■ PROBLEM STATEMENT
Search the data below for the string "named" and copy all lines where it shows up.

■ Data excerpts
- - -
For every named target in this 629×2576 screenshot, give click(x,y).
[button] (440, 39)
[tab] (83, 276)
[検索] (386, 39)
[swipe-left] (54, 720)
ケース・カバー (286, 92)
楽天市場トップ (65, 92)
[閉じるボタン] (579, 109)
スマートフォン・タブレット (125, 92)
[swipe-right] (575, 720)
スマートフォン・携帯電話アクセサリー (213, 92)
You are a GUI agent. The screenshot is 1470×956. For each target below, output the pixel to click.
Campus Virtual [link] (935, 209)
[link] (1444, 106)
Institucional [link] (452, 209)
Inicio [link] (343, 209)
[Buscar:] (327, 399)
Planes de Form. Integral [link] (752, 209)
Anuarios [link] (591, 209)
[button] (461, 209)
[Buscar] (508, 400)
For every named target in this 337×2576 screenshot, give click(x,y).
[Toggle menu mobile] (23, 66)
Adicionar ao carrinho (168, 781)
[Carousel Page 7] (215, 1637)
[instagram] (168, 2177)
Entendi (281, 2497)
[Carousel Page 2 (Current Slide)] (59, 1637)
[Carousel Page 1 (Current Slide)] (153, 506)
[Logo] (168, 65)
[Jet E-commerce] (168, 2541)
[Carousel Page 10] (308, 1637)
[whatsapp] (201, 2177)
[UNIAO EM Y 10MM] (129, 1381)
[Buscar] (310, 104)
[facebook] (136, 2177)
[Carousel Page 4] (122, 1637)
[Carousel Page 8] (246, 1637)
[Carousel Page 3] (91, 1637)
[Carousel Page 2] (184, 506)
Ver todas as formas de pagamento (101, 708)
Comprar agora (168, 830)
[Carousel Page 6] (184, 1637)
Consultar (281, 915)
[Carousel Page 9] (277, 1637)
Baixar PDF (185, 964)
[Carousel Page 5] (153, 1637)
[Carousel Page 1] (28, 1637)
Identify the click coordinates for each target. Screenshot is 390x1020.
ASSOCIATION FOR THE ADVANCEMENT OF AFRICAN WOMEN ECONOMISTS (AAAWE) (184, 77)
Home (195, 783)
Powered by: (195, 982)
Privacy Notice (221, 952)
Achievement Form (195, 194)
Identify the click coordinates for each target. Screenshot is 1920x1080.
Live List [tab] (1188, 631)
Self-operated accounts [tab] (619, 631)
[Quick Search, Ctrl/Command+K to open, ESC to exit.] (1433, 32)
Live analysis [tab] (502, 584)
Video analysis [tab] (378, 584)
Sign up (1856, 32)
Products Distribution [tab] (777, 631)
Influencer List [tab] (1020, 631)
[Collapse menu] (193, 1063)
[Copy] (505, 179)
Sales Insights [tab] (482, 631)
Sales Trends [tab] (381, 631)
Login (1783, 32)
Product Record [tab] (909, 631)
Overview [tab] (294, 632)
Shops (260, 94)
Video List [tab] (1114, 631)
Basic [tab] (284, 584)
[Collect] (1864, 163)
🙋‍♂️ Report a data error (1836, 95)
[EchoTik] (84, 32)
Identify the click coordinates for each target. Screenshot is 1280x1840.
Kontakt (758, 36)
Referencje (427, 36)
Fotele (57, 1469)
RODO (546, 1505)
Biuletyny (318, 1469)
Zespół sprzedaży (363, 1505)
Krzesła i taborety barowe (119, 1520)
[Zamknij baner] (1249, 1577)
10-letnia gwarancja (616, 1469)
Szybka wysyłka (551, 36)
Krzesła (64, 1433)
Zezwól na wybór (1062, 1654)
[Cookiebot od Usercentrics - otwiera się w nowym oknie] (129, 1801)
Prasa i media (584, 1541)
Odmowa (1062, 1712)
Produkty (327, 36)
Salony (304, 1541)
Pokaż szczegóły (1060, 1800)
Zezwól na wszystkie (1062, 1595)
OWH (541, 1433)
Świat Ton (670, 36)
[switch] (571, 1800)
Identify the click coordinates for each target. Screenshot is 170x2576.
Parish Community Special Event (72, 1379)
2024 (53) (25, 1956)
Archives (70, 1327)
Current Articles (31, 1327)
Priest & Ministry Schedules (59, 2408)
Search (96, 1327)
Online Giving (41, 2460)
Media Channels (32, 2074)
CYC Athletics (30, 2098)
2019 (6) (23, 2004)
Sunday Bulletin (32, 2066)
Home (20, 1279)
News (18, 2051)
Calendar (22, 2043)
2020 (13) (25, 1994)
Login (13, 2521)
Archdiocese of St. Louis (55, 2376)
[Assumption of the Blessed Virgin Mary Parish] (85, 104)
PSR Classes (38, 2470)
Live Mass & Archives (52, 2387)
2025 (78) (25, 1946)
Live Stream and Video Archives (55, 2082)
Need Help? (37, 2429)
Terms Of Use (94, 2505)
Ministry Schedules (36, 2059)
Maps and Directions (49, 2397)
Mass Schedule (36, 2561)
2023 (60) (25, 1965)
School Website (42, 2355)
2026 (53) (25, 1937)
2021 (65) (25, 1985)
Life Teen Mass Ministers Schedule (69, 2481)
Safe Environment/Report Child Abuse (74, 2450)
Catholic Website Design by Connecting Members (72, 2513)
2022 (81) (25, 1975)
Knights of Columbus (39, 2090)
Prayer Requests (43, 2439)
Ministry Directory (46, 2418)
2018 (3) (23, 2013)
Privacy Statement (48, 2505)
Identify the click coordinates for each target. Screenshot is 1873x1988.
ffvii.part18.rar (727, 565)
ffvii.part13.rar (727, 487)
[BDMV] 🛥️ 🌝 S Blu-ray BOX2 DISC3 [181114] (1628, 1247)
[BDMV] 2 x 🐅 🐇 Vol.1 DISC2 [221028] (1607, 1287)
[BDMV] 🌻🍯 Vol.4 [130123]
- - -
■ PROBLEM SOLUTION
For every named target in this 629×2576 screenshot, give click(x,y).
For every named target in this 337×2576 screenshot, give click(x,y).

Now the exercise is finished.